## TESTO MOSTRATO
Ecco, vorrei sapere se il giudice britannico gode di poteri paranormali per poter stabilire che la malattia della piccola Indi sarebbe rimasta senza cura anche negli anni a venire. Poi mi piacerebbe sentire anche come si giustificano quei medici e quel personale sanitario che hanno obbedito tranquillamente ad un ordine di eutanasia giunto per via legale, loro che dovrebbero aver giurato su Ippocrate di salvare la vita in ogni modo e a qualunque costo. Tutto questo sa davvero di malsano e ipocrita. Fa più senso sentire le ragioni ufficiose che circolano, sulla volontà di ridurre le spese sanitarie che rischiano di prolungarsi nel tempo, riducendo anche la vita di una bambina a “spreco inutile”, e nella transumanza del personale medico e paramedico da Ippocrate al tengo famiglia, come mercenari qualsiasi che “fanno solo il loro lavoro”, dimenticando che il loro lavoro era, teoricamente, quello di curare i malati, non di staccargli la spina. Eppure tutto questo delirio si iscrive alla perfezione nella nostra epoca, quella in cui l'uomo è stato ridotto a cifra grazie all'economicizzazione dell'esistenza, forse il peggior lascito del pensiero moderno, sia marxista che liberale: la base strutturale è quella dei rapporti di proprietà e di produzione. Il resto è sovrastruttura, e lasciateci lavorare.

Voci di dati salvate
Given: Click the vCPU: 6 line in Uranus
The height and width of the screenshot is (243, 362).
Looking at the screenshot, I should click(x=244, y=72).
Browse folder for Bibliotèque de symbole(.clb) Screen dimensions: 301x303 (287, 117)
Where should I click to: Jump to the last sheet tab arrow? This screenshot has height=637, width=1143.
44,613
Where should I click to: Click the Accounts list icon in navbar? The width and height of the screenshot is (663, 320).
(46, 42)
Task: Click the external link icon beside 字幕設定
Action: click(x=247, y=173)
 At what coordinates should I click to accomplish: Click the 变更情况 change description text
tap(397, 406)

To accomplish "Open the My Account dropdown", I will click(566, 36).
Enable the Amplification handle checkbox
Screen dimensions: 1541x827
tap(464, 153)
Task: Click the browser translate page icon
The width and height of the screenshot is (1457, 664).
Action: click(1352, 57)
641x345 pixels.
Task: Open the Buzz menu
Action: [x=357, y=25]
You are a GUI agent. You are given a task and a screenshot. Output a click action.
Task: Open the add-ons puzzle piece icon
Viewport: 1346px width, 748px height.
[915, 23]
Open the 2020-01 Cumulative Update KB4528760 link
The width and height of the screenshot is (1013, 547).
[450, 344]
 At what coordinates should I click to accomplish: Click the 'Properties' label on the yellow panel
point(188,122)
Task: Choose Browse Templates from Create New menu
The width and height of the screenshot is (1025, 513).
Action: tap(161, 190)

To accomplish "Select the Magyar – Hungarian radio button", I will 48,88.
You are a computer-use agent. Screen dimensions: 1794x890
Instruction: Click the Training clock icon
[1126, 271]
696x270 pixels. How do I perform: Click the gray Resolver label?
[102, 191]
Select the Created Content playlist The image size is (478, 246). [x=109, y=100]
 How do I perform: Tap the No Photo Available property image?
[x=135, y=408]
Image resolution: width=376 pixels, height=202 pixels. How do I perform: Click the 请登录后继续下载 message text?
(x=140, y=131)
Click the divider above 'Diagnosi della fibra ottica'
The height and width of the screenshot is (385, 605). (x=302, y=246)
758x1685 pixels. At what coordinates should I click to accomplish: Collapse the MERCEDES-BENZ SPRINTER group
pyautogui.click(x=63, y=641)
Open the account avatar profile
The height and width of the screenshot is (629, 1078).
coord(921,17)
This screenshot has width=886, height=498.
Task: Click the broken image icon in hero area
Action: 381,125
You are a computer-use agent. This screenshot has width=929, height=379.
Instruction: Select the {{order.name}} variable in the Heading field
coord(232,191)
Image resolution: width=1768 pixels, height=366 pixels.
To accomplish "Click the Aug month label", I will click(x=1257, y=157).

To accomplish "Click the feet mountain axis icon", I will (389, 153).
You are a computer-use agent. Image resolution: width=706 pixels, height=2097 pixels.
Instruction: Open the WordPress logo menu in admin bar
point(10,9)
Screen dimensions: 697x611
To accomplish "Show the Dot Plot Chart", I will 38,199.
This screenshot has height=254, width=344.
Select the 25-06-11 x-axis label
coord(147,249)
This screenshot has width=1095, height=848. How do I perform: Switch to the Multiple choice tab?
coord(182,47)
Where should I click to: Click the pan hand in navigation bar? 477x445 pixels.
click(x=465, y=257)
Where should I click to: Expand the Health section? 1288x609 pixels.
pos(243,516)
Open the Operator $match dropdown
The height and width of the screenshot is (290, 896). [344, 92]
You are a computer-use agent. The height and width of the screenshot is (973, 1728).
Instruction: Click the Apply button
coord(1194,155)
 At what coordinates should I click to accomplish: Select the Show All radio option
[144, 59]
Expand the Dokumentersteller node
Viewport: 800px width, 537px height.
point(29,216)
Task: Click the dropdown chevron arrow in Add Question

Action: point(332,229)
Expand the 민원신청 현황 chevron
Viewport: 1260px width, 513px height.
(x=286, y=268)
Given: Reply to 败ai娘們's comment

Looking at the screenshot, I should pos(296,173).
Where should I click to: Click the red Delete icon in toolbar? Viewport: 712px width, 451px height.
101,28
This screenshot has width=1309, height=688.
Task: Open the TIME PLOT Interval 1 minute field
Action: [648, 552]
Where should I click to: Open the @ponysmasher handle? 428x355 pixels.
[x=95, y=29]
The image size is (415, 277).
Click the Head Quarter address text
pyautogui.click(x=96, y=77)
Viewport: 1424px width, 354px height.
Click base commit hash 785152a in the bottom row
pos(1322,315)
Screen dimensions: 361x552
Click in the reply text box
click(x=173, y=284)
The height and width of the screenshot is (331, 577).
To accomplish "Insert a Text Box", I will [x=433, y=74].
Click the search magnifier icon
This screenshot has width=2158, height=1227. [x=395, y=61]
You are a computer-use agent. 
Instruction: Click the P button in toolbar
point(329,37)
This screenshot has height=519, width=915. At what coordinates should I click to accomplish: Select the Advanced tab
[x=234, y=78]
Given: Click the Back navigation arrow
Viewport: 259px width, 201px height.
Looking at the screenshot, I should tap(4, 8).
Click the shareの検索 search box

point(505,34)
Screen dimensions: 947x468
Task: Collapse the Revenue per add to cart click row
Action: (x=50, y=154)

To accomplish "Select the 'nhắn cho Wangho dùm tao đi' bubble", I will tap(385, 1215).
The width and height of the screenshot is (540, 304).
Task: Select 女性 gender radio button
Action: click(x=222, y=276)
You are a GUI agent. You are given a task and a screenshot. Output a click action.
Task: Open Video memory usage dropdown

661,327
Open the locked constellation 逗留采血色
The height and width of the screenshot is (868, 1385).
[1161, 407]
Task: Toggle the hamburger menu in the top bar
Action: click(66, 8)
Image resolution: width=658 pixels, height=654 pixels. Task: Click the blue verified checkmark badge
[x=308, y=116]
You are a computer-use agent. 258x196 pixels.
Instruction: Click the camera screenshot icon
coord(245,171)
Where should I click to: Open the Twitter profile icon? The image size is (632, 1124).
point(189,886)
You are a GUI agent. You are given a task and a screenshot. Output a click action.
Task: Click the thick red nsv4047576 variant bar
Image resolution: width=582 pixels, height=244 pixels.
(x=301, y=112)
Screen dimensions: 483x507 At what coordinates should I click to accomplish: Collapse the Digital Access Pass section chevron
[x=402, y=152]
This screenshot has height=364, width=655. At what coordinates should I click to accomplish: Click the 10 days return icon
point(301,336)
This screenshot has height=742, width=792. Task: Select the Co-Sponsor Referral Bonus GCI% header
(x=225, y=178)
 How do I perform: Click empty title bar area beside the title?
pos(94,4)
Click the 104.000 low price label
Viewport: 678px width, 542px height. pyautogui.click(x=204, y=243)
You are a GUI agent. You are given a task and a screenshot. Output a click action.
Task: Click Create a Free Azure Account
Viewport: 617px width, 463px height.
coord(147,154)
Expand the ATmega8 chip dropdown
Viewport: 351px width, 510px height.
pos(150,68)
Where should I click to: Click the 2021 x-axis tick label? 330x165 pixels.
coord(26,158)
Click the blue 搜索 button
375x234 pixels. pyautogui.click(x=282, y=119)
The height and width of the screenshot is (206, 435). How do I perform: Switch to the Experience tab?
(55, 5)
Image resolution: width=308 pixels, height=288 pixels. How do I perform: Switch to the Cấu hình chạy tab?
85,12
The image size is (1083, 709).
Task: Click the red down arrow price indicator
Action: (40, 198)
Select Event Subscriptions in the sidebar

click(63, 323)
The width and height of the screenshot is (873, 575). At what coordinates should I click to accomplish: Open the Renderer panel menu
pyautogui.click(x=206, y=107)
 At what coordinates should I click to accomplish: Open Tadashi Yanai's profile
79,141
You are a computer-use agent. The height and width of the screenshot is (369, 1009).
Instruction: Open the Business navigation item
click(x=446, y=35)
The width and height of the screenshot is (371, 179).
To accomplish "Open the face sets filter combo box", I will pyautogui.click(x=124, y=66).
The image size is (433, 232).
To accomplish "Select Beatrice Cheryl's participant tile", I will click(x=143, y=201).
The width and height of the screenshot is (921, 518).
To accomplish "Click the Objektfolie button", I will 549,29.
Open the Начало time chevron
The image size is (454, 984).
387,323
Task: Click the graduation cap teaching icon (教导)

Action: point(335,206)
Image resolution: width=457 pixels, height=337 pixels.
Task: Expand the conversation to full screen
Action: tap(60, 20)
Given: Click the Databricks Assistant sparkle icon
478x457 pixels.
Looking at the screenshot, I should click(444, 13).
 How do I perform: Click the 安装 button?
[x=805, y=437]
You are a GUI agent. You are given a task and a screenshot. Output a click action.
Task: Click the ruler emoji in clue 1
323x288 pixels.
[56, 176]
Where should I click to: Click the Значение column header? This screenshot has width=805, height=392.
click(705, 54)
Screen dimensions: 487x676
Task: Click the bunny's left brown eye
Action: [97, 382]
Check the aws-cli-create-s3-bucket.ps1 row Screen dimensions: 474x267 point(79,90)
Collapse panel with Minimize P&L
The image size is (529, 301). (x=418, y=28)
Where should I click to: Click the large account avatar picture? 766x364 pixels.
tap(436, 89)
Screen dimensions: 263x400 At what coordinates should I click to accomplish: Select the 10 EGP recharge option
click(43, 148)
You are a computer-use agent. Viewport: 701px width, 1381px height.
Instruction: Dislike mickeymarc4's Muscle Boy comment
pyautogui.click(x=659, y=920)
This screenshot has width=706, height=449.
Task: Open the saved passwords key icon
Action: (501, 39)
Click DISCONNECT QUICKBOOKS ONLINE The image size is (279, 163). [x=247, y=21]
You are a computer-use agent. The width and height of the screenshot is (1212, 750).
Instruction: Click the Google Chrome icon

## COMPITO A
Rispondi in breve a queste domande sul testo dedicato alla piccola Indi:
(i) Chi ha stabilito che la malattia della bambina sarebbe rimasta senza cura anche negli anni a venire?
(ii) Su chi dovrebbero aver giurato medici e personale sanitario di salvare la vita?
(iii) Quali due correnti del pensiero moderno vengono nominate?
## COMPITO B
Prosegui il testo sul caso della piccola Indi a partire dall'ultima frase.
Questi dati non hanno niente a che fare con il testo.

## RISULTATO A
(i) Il giudice britannico.
(ii) Su Ippocrate.
(iii) Quella marxista e quella liberale.

## RISULTATO B
È amareggiante vedere un'opinione pubblica del tutto inerte di fronte a questo omicidio legalizzato. Ma decenni di assuefazione, passo dopo passo, a politiche che affiancavano la carota di un miserabile benessere consumistico al bastone della povertà come morte sociale hanno fatto quadrare il cerchio. E abbiamo Stati che, in nome dei diritti umani, concedono quello alla morte, facendolo diventare poi obbligo secondo i propri arbitrari giudizi, mentre via via sono spariti i diritti più basilari di una vita decente, quello ad un lavoro dignitoso, ad un'istruzione, al tempo libero, ad una casa. Non il diritto a creare una famiglia (concetto ormai fascista) ma sì a quello a distruggerla. Non il diritto a disporre del proprio corpo se lo Stato ha deciso di darlo come cavia ad una multinazionale del farmaco, ma porte aperte se vuoi usarlo in pratiche abiette nel fantastico mondo della pornografia. In pratica, lo Stato ci ha tolto tutto quello che faceva di un uomo un essere dotato di coscienza, dignità e libertà, ma gli lascia tutto quello che può farne ancora una merce. Oggi ci dice che non è neppure dotato di una vita che abbia valore in sé. E questo è il significato vero del passo estremo a cui abbiamo appena assistito mentre la piccola Indi Gregory cessava per sempre di respirare, chiusa fra le pareti fredde e asettiche di un ospedale trasformato per lei in obitorio.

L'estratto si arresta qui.